— WHAT IS EXPECTED —
Write out the stretch of the records from the line containing "This screenshot has height=733, width=1171." through the end of the records, word for word, omitting the pictures.
-- START --
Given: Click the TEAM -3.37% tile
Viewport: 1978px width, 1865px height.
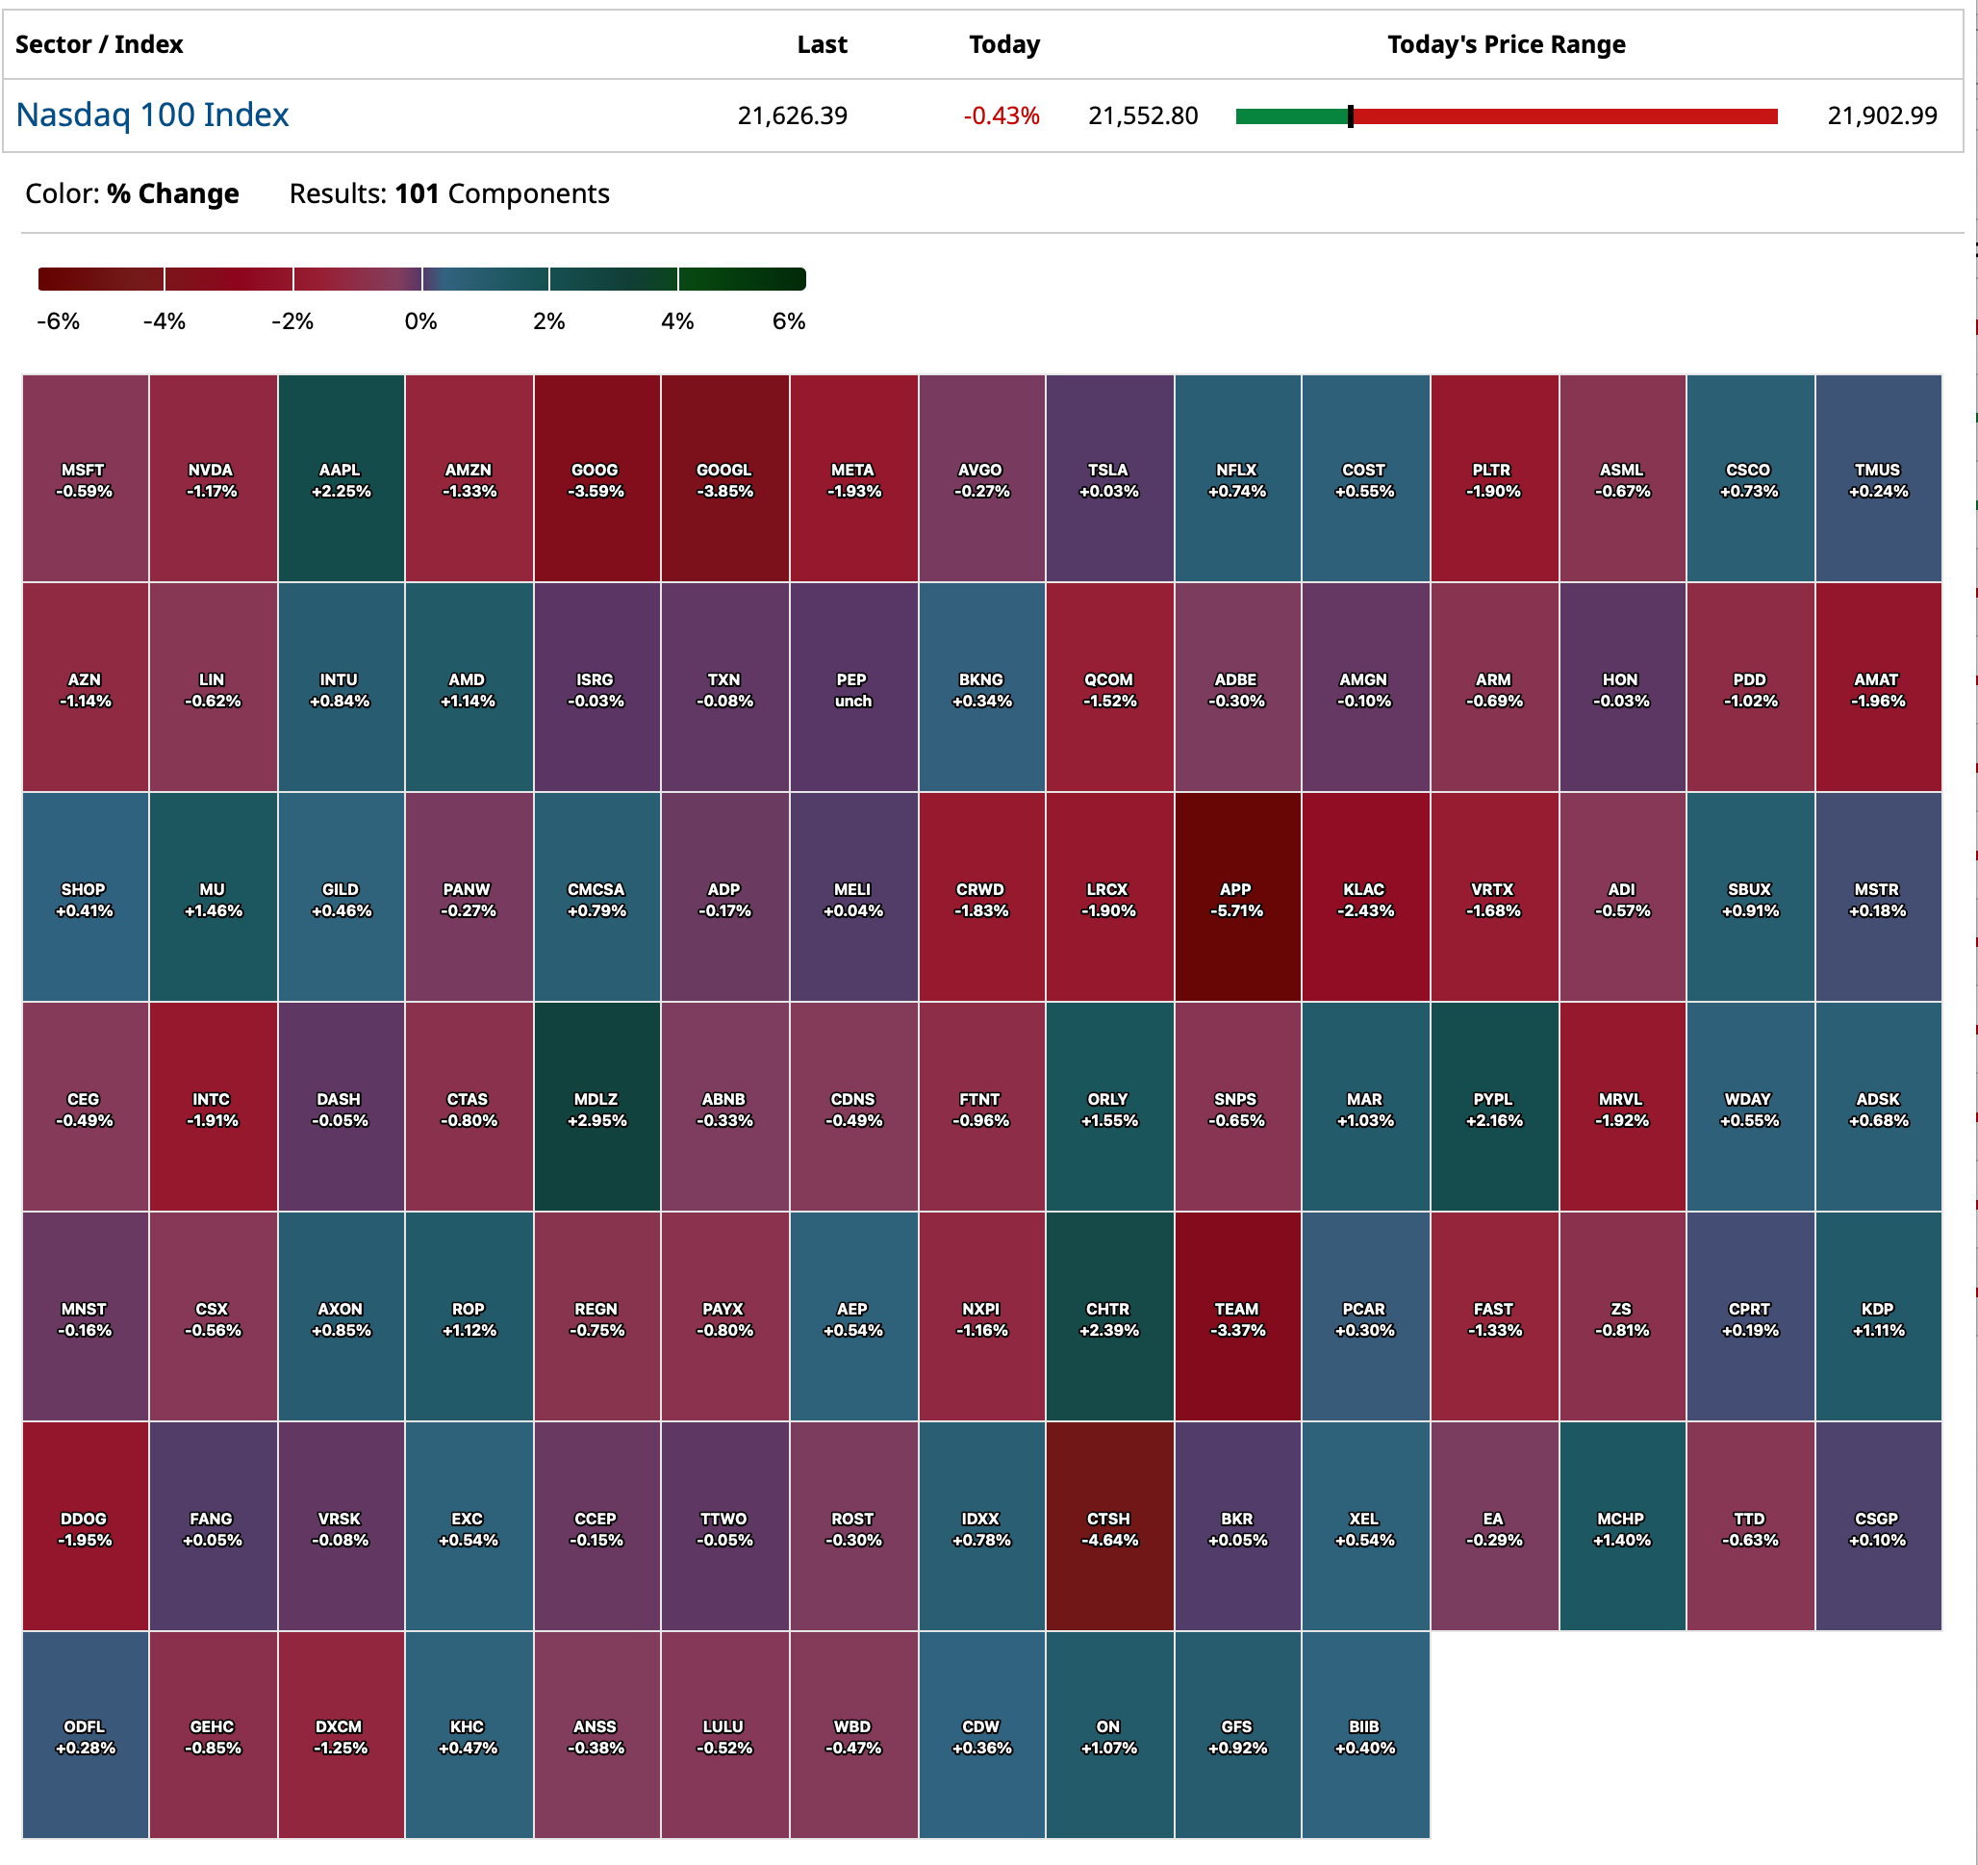Looking at the screenshot, I should pos(1236,1317).
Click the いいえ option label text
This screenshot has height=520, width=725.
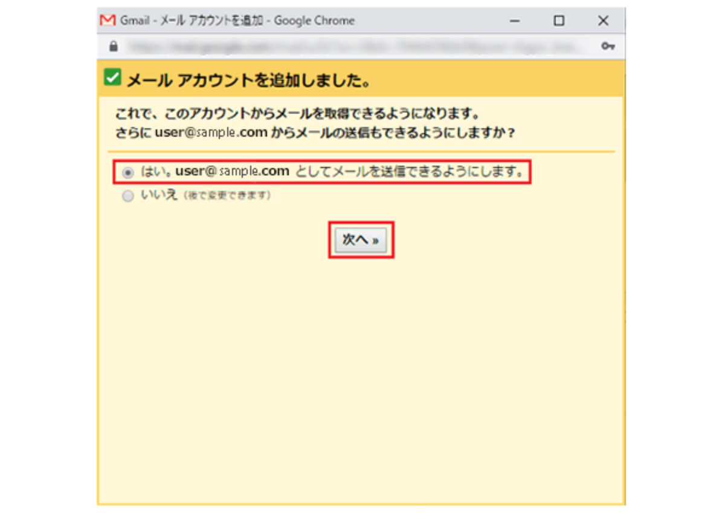point(159,195)
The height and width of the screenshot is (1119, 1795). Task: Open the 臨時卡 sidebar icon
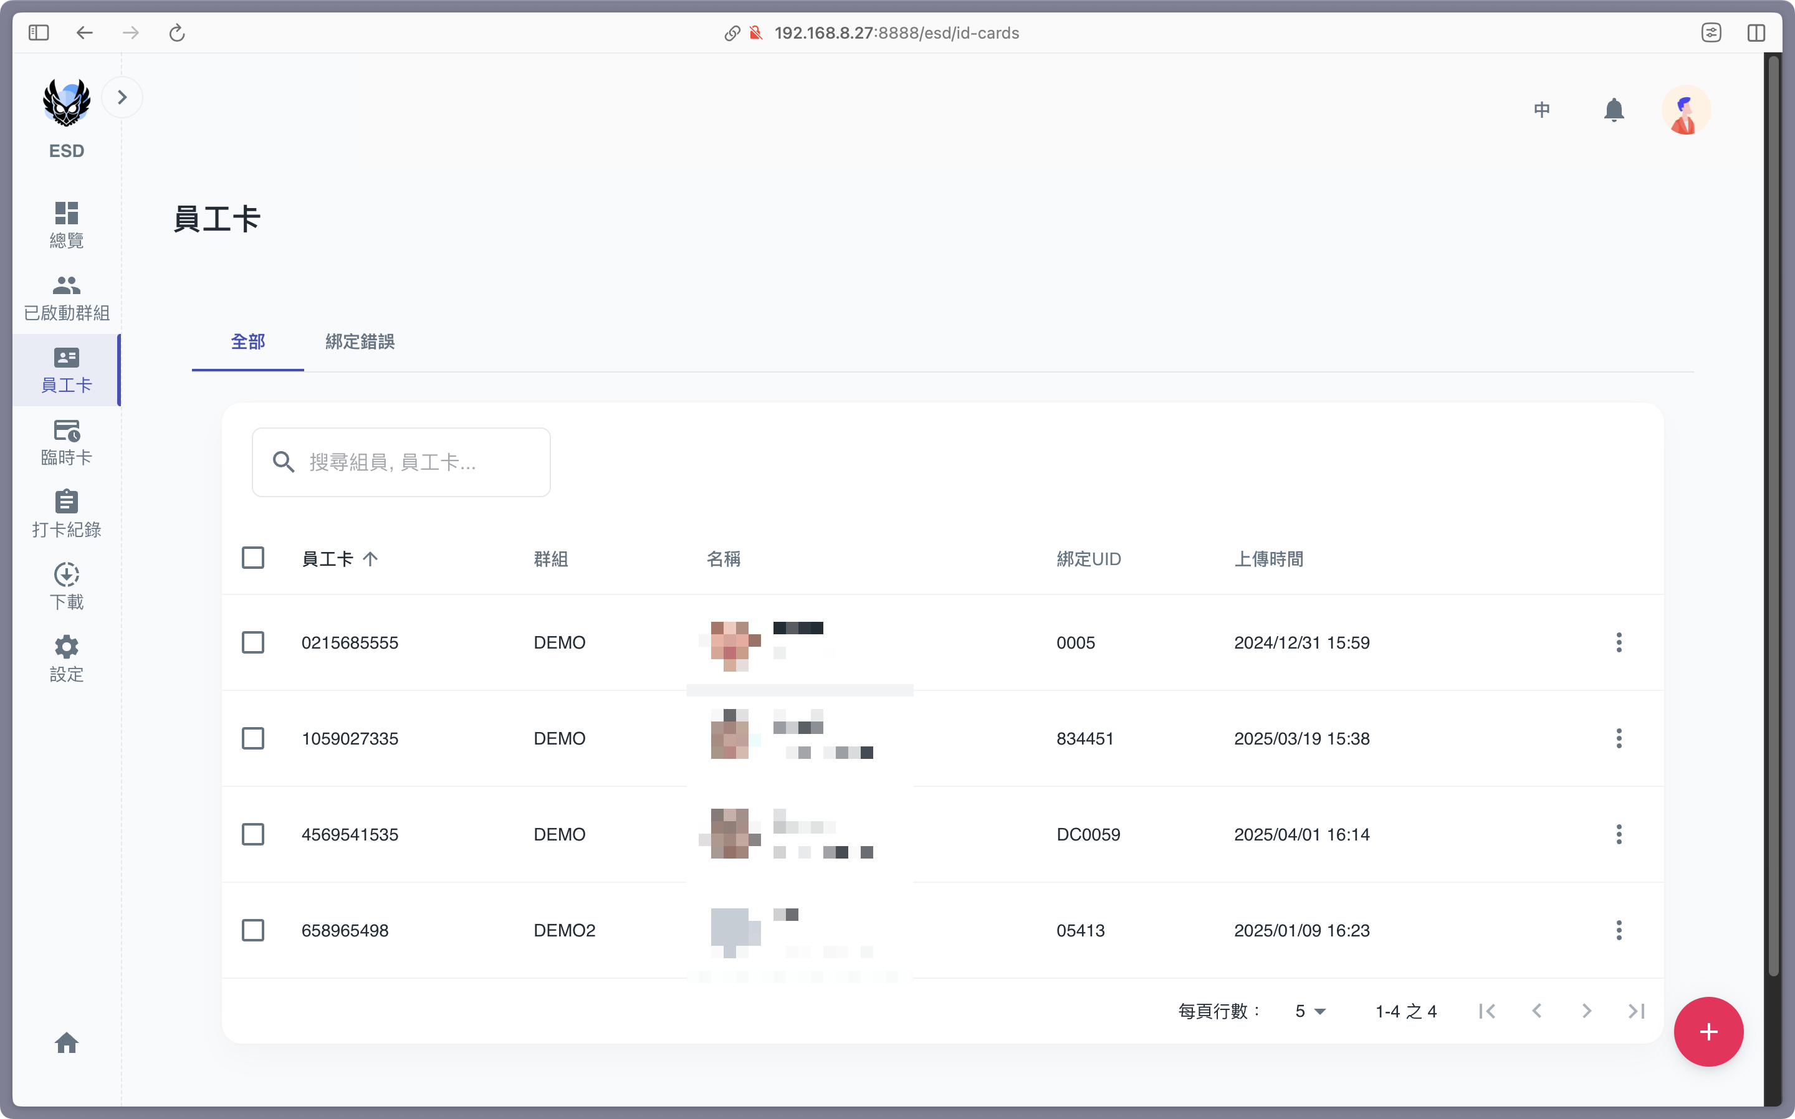pyautogui.click(x=67, y=442)
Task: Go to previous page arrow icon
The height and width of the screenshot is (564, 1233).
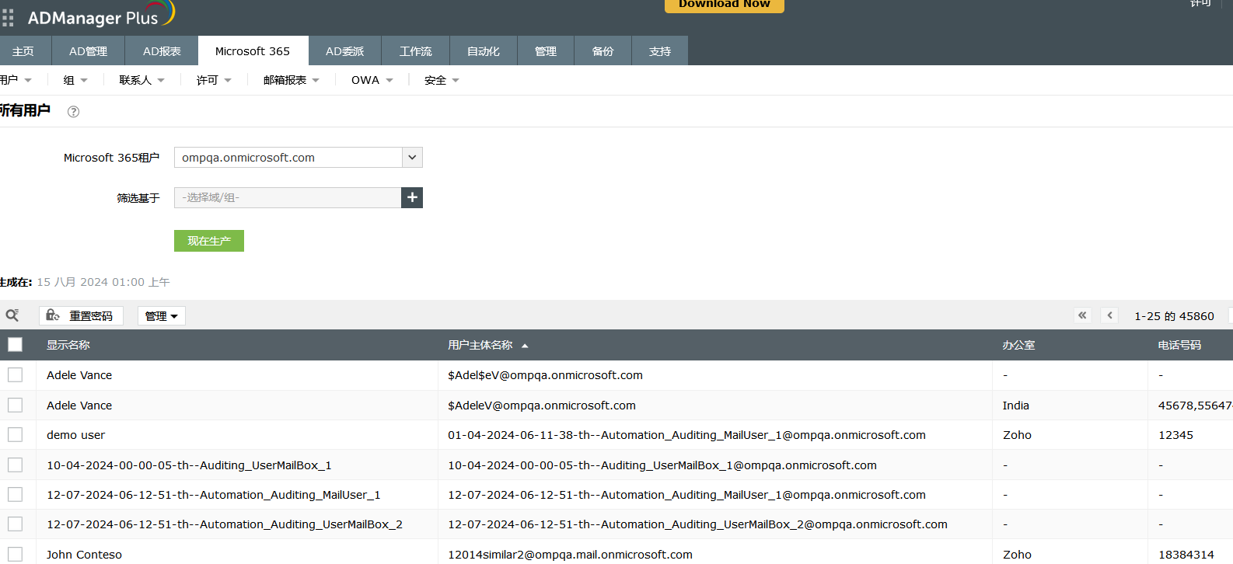Action: pos(1109,315)
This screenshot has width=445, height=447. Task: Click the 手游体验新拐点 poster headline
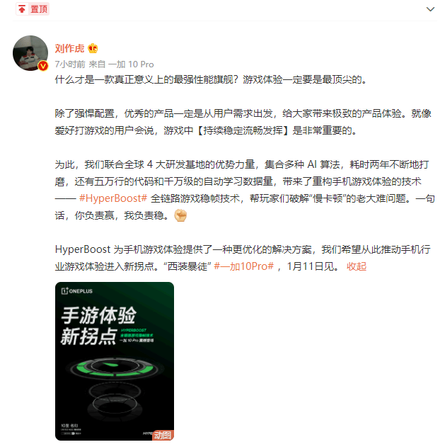pyautogui.click(x=98, y=326)
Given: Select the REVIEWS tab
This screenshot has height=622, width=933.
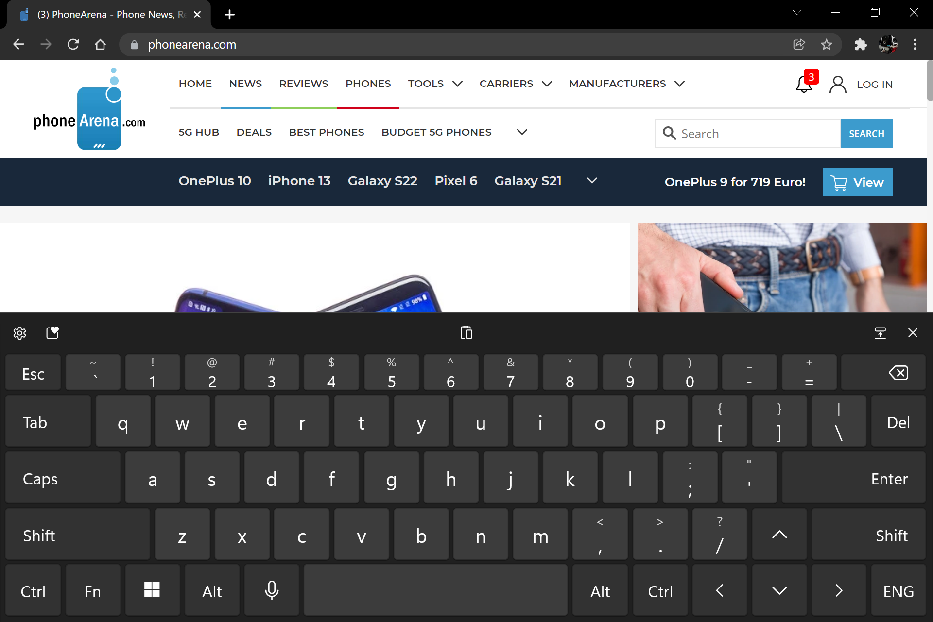Looking at the screenshot, I should (303, 83).
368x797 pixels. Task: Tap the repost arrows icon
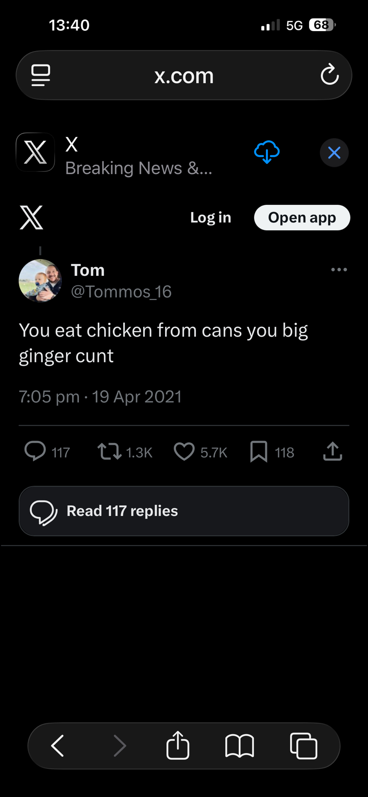pyautogui.click(x=109, y=452)
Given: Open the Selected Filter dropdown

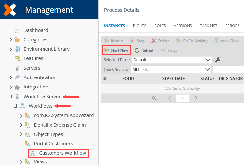Looking at the screenshot, I should (x=172, y=60).
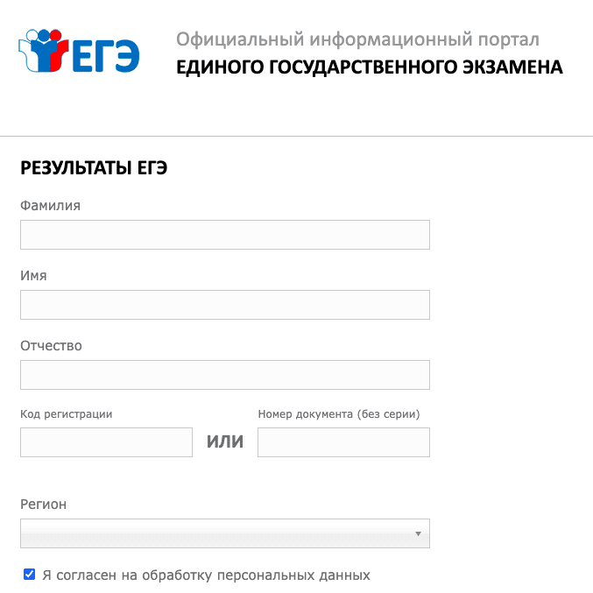Click the 'Номер документа (без серии)' label
This screenshot has height=593, width=593.
coord(339,414)
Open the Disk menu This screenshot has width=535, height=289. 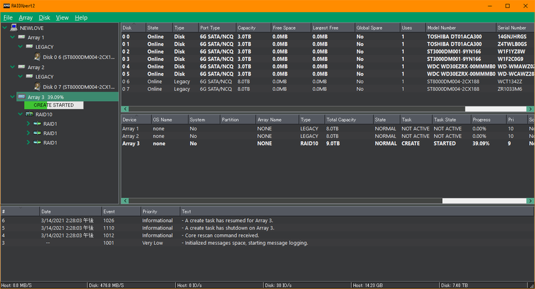click(44, 17)
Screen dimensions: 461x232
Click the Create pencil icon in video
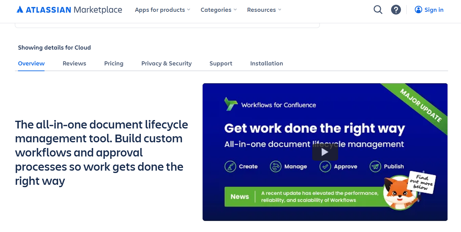(x=230, y=166)
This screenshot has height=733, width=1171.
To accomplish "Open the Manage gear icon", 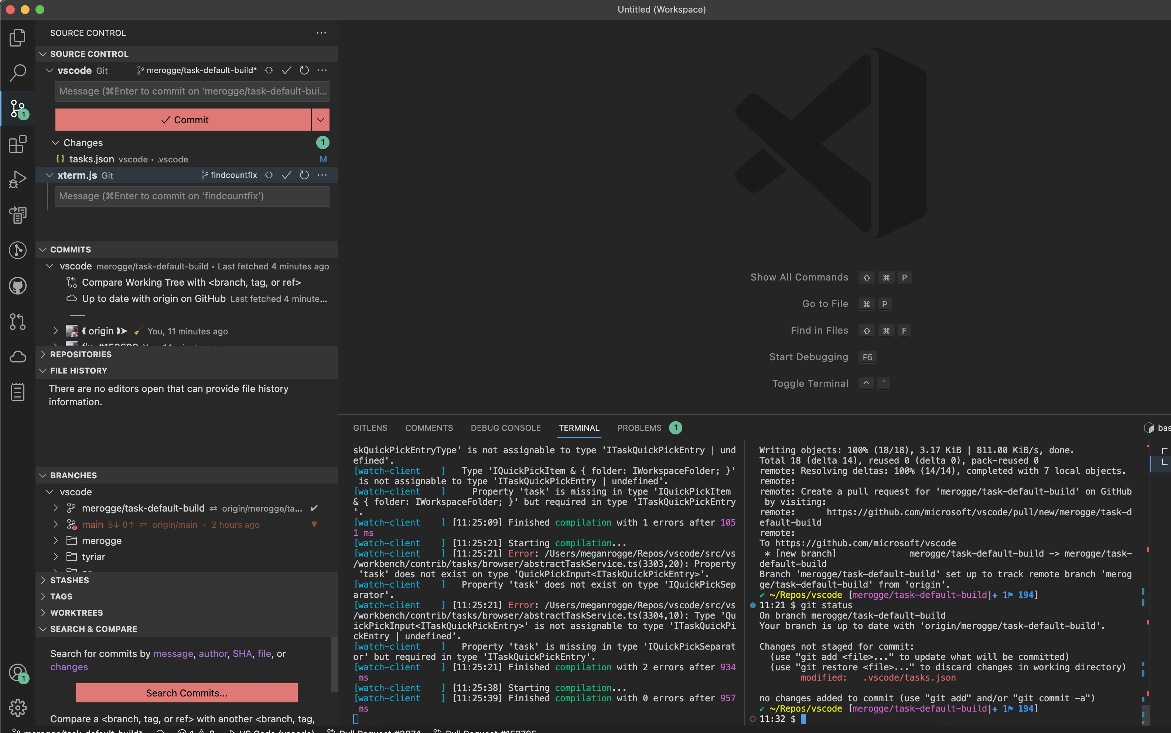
-- END --
— RESPONSE TO THIS TASK —
This screenshot has height=733, width=1171.
To accomplish "Open the Manage gear icon", 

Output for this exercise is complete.